* **WORK INSTRUCTIONS**
Report each line of the entries below that has the word "Open" in it.

START DATA

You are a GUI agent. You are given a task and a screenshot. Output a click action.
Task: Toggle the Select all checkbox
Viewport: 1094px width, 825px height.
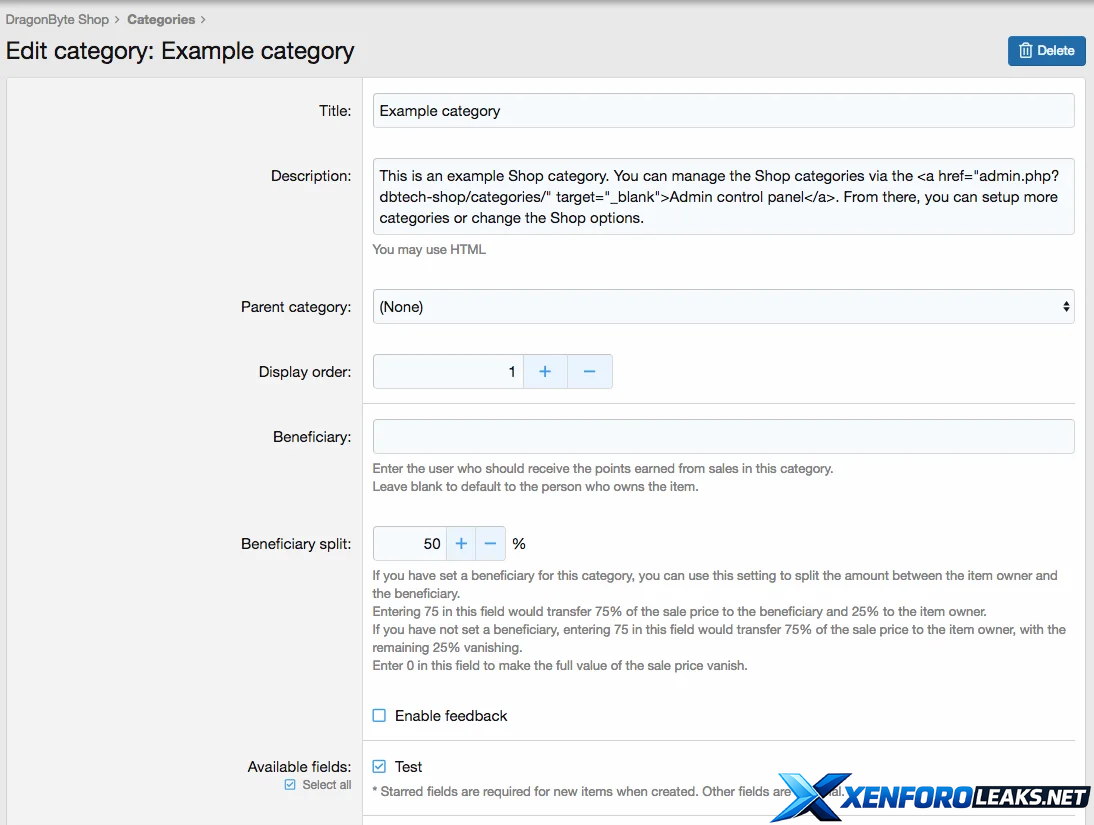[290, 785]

END DATA
START DATA

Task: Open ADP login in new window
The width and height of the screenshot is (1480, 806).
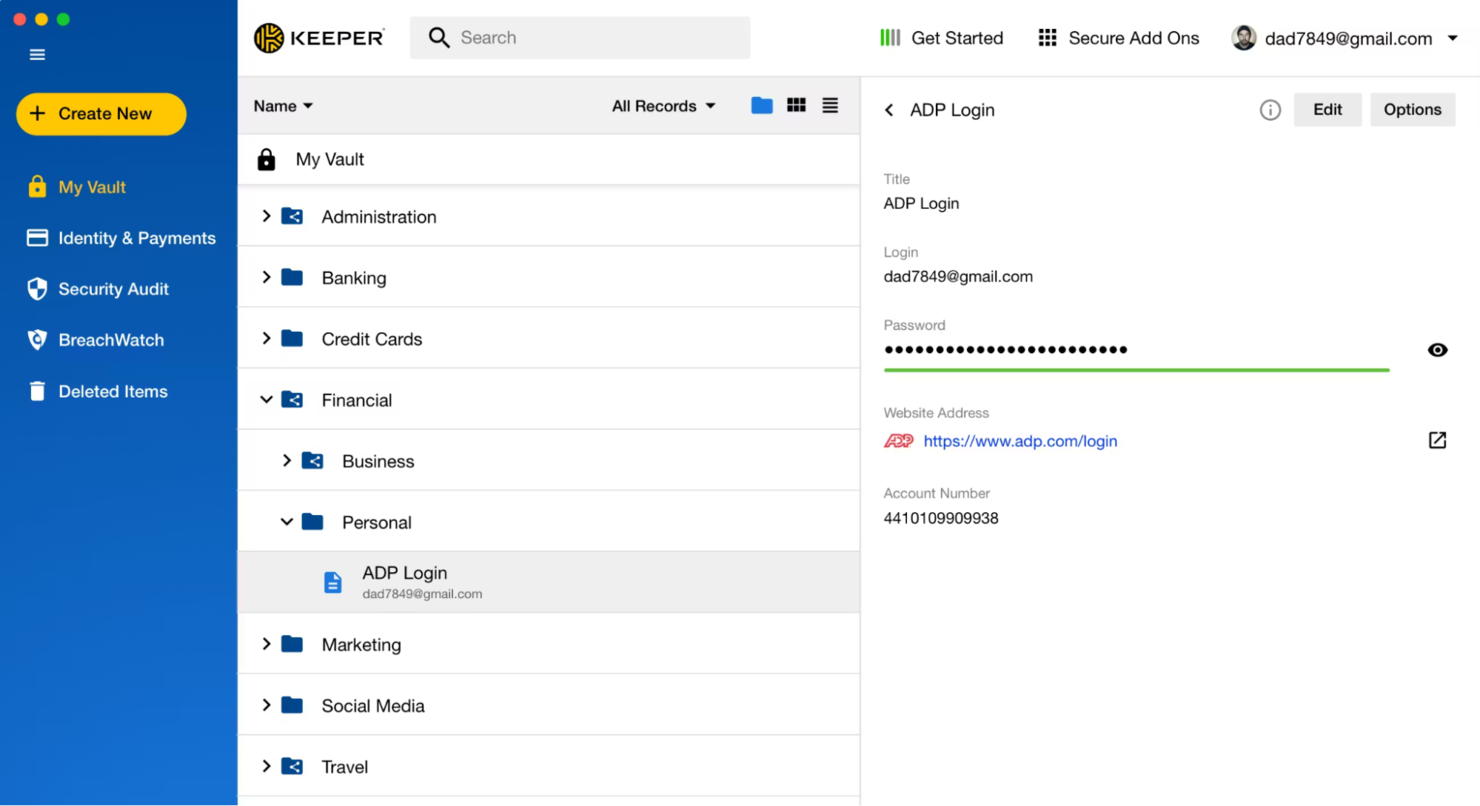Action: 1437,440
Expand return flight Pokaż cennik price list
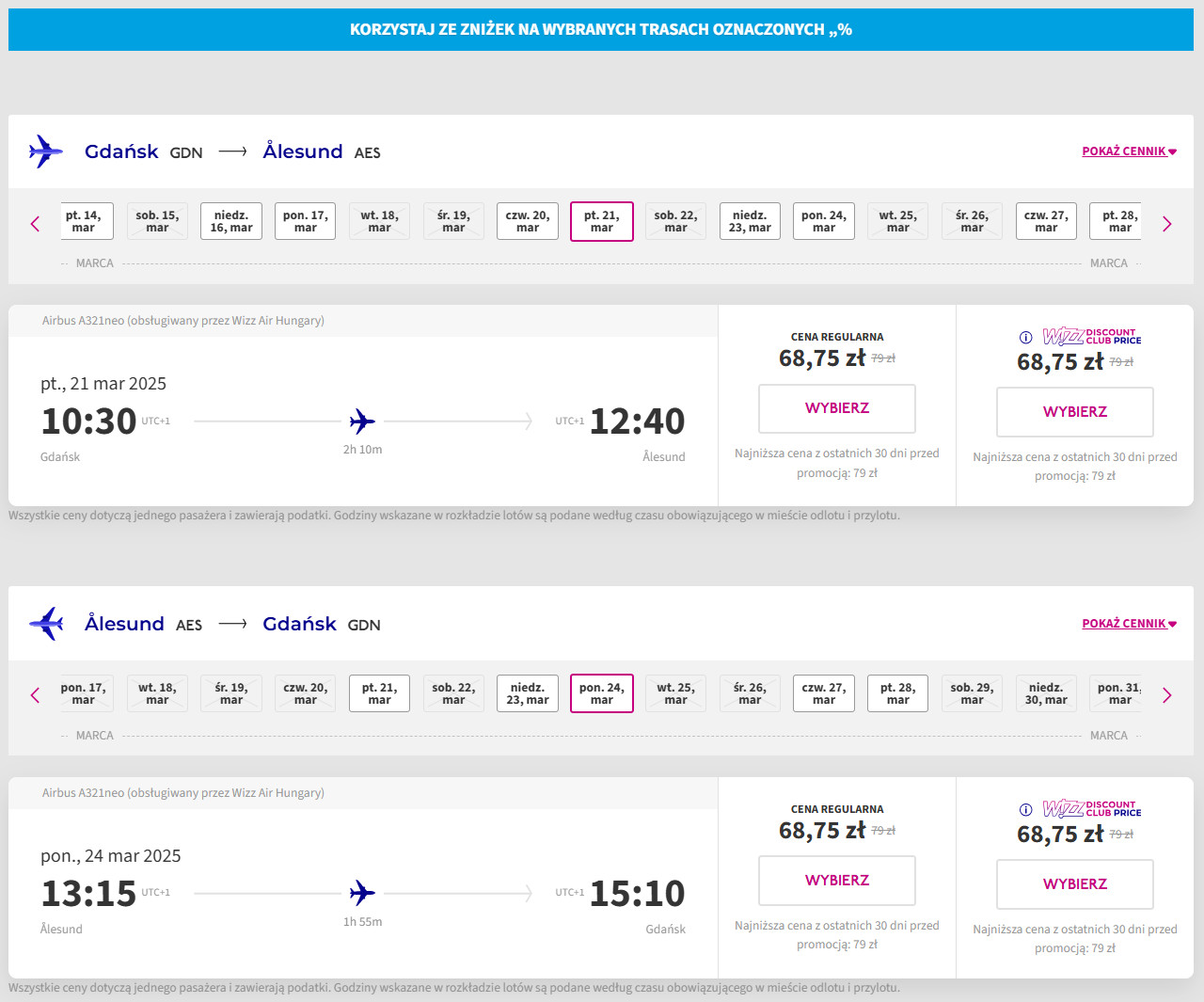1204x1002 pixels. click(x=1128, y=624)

END DATA
START DATA

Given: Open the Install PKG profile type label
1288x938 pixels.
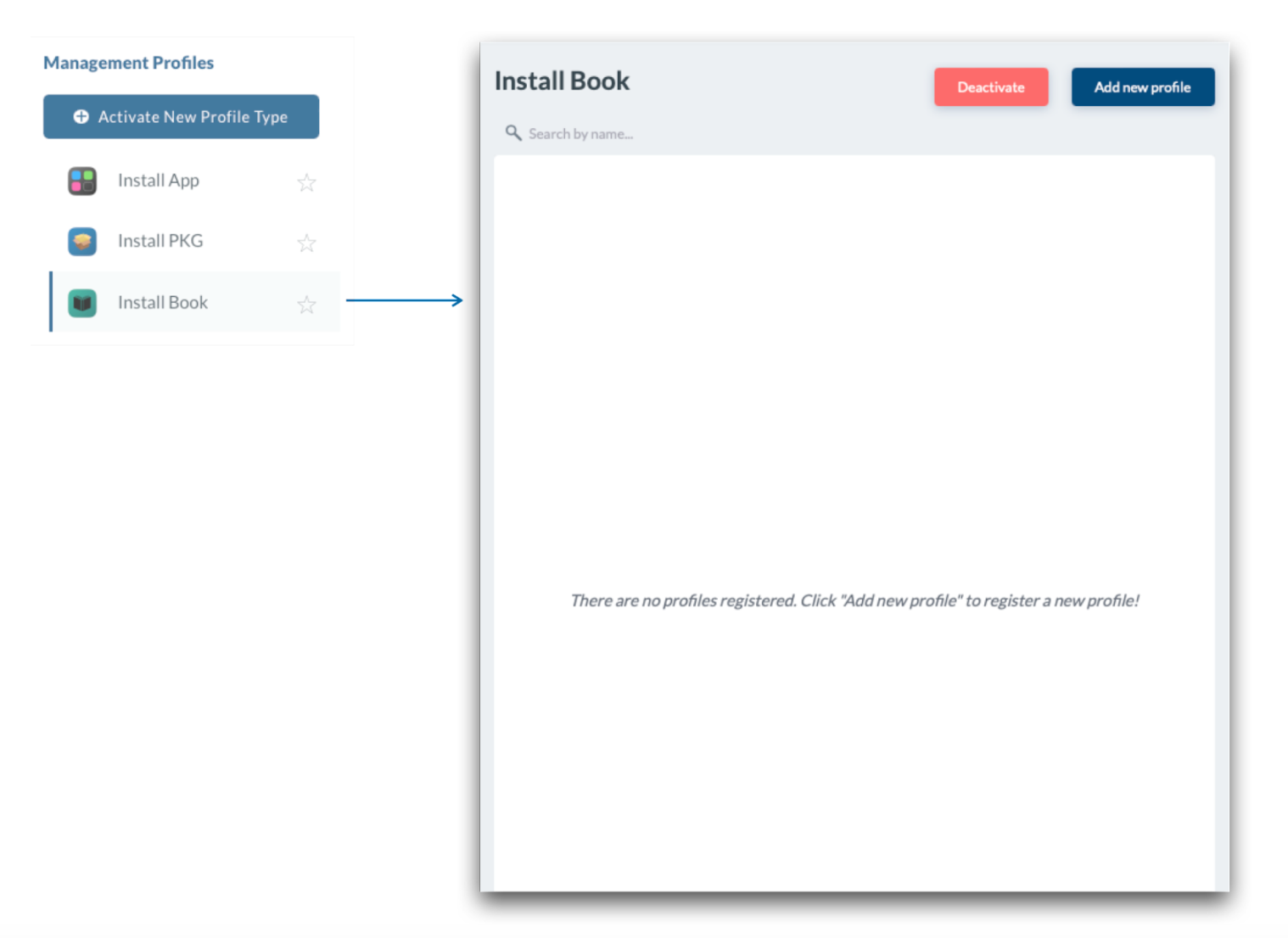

END DATA

* **RESULT OF THIS EXERCISE**
Task: Open ADP login in new window
Given: Open the Install PKG profile type label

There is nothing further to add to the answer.